Le meilleur adversaire pour Emmanuel Macron, c’est Marine Le Pen. Et au milieu, il y a un fou furieux qui est en train de grignoter la moitié des voix du RN. Si on se retrouve face à Xavier Bertrand ou Valérie Pécresse au second tour, on est dans la merde,
confie ainsi un député LREM à Libération.
Pire encore : la candidature du polémiste pourrait mettre en péril la présence de Macron au second tour, pour peu qu’un autre candidat séduise l’électorat centriste, cher à la majorité. Le Président sortant se retrouverait alors pris en sandwich, entre un Zemmour très droitier et, par exemple, un Yannick Jadot au discours recentré.
Ça change la donne! […] Pour la première fois depuis 2016, il est question que le RN ne soit pas au deuxième tour. Le centre droit n’aura qu’un candidat, capable de faire une bonne campagne. Pour peu qu’un Yannick Jadot grignote un peu au centre,
explique un autre membre de la majorité à Libération.
En avril dernier, le porte-parole du gouvernement Gabriel Attal avait pourtant déclaré rêver d’un second tour de la présidentielle « sans Marine Le Pen ». À en croire les confidences de la majorité, un second tour sans Macron n’est plus à exclure non plus.
Mais au-delà des calculs politiciens, Éric Zemmour pourrait aussi être en mesure d’imposer ses thèmes de prédilection dans le débat politique, jusqu’à l’échéance électorale. Mi-septembre, le polémiste avait déclaré sur RTL que celui qui « impose sa question » serait en mesure de l’emporter en 2022. Il avait ajouté que l’immigration serait selon lui l’enjeu central de la présidentielle. Un récent sondage Elabe lui donne d’ailleurs raison, listant l’immigration comme l’un des sujets majeurs de préoccupation des Français pour 2022, derrière le pouvoir d’achat et la sécurité. L’écho que rencontrent aujourd’hui ces enjeux sécuritaires et migratoires dans l’opinion fait d’ailleurs dire à certains que l’électorat français se « droitise ».
Il y a effectivement un glissement vers la droite de l’offre politique, notamment sur les questions culturelles et identitaires […] La présence d’un bloc de droite radicale de l’ordre de 30% (si l’on additionne les intentions de vote Le Pen, Zemmour et Dupont-Aignan) rend la précampagne assez inédite,
explique ainsi à Frédéric Gonthier professeur de sciences politique à Sciences Po Grenoble.
S’il tarde toujours à abattre ses cartes, Zemmour semble décider à se lancer dans la course à la présidentielle.
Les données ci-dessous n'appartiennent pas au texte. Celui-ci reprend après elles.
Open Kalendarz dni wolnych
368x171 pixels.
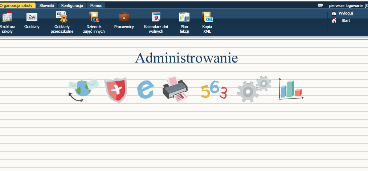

Le polémiste a envoyé des courriers à plusieurs élus pour tenter de rassembler les parrainages nécessaires à son entrée en lice. À l’occasion de la sortie de son livre La France n’a pas dit son dernier mot, l’essayiste français a enchaîné les conférences, que certains ont qualifiées de meetings politiques déguisés. Le Conseil supérieur de l’audiovisuel (CSA) avait par ailleurs décidé de décompter son temps de parole, ce qui a précipité son départ de CNews.